→ PARTS OF THE EXERCISE:
(a) Write out again, word for word, the rows from the line that contains "Given: Open Details in the Analytics panel" through the line that contains "Click the 唐太宗".
(b) Carry on the piece about the regression talk from where it stops.

→ TEXT TO READ:
** begin **
This talk was so interesting because the presenter used more than linear regression to find an equation for the data points. This person provided real life data from the CDC on the number of opioid deaths over the years.
Once he had the data inputed and the stat plot up on the screen, he began using various regressions to see which produced a line that fit the data as well as possible. It was obvious the standard y = ax + b created a line that had an r^2 indicating it wasn't that accurate. Furthermore, the end of the data showed a steeper curve indicating the equation needed might be an exponential one.
I loved the way he showed us how equations created by quadratic, cubic, quintic regression matched the data. This lead us to seeing how different parts of each equation matched up with the curve of the data. It showed a real visual reason for using piecewise functions to end up with a series of functions to match the data. In the past I have taught piecewise functions but I never had a context for why one would use it but now I understand a good application of it.
After watching the presentation, I realized that I need to include this type of information when teaching either linear regression or piecewise functions. My pre-calc students are taught linear regression in the first chapter without a proper context so I think I'll expand that lesson the include other types of regression applied to the same data so students understand the line of best fit might be made up of sections of a variety of equations.
** end **
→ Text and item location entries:
** begin **
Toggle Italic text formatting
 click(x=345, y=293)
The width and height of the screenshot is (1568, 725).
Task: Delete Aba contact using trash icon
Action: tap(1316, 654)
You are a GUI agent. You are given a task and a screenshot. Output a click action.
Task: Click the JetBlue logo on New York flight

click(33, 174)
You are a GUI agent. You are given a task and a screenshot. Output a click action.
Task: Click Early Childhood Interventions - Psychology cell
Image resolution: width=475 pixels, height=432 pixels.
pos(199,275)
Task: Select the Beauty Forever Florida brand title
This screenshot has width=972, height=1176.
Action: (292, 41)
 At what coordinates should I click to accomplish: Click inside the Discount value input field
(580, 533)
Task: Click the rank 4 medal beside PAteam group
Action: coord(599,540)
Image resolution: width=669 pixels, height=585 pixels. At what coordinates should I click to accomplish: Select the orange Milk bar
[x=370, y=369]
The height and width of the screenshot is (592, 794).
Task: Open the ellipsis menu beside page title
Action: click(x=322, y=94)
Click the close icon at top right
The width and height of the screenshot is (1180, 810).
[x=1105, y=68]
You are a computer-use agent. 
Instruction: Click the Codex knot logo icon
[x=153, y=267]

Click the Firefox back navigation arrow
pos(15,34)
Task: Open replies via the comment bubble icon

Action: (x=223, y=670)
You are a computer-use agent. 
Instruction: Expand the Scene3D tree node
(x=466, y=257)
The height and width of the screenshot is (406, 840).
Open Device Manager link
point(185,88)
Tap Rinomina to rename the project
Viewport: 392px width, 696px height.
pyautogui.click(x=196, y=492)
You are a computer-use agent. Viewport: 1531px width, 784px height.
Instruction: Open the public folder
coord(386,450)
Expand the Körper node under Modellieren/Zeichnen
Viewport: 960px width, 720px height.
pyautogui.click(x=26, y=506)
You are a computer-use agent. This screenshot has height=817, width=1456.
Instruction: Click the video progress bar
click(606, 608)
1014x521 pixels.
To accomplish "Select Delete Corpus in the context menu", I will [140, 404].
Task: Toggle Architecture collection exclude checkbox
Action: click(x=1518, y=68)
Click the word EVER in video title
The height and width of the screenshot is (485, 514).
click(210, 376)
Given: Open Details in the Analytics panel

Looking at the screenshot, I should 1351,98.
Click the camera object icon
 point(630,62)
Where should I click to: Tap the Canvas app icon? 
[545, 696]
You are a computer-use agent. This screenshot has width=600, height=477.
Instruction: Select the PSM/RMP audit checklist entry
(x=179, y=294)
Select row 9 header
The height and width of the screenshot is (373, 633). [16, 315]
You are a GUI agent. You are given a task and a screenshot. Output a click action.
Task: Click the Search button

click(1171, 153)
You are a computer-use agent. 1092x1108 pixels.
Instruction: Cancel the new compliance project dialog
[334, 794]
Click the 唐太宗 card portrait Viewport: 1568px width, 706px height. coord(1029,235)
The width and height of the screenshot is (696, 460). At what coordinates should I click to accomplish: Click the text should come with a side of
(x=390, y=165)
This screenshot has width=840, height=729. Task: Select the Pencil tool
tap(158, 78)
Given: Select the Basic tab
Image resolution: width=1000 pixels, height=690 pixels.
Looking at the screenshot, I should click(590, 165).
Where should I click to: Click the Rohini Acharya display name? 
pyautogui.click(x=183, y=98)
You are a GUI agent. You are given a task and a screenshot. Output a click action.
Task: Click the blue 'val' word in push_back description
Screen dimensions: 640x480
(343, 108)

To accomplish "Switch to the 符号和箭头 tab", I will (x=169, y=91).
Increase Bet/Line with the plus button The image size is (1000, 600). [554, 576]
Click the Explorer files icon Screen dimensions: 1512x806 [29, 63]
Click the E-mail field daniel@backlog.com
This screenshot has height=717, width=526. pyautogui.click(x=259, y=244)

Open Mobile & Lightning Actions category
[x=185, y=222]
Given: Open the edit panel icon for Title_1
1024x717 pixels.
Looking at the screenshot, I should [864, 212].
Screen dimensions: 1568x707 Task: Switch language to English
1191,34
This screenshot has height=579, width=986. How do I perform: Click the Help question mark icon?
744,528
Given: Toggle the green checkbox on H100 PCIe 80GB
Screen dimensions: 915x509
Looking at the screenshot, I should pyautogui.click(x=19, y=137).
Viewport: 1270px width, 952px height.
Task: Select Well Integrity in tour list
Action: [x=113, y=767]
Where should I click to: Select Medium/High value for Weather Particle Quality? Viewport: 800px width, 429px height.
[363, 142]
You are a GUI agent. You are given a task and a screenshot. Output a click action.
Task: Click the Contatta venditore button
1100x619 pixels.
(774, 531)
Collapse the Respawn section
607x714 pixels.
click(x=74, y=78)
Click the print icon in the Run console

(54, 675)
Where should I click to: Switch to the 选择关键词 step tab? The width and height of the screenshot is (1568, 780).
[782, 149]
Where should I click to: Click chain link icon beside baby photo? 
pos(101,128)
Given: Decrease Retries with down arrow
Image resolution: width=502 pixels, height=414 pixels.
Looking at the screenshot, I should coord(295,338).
** end **
→ PER-TASK OUTPUTS:
(a)
Given: Open Details in the Analytics panel

Looking at the screenshot, I should 1351,98.
Click the camera object icon
 point(630,62)
Where should I click to: Tap the Canvas app icon? 
[545, 696]
You are a computer-use agent. This screenshot has width=600, height=477.
Instruction: Select the PSM/RMP audit checklist entry
(x=179, y=294)
Select row 9 header
The height and width of the screenshot is (373, 633). [16, 315]
You are a GUI agent. You are given a task and a screenshot. Output a click action.
Task: Click the Search button

click(1171, 153)
You are a computer-use agent. 1092x1108 pixels.
Instruction: Cancel the new compliance project dialog
[334, 794]
Click the 唐太宗 card portrait Viewport: 1568px width, 706px height. coord(1029,235)

(b)
The presenter used the TI-84 to show how to do each regression and the piecewise. He used a newer one that had the piecewise function choice. The ones I have do not have that choice and as much as I like the TI-84, Desmos is easier to read for discontinuities, find the values for intersections, and other pieces of information. I actually have students use both so they have the ability to use both applications.
This gives students the experience to use a variety of tools depending on the circumstances. They have to be able to use both because they may not have access to a handheld calculator but they do to the other. It is important they exposed to a variety of tools. It appears that Geogebra can also be used to create a variety of regressions.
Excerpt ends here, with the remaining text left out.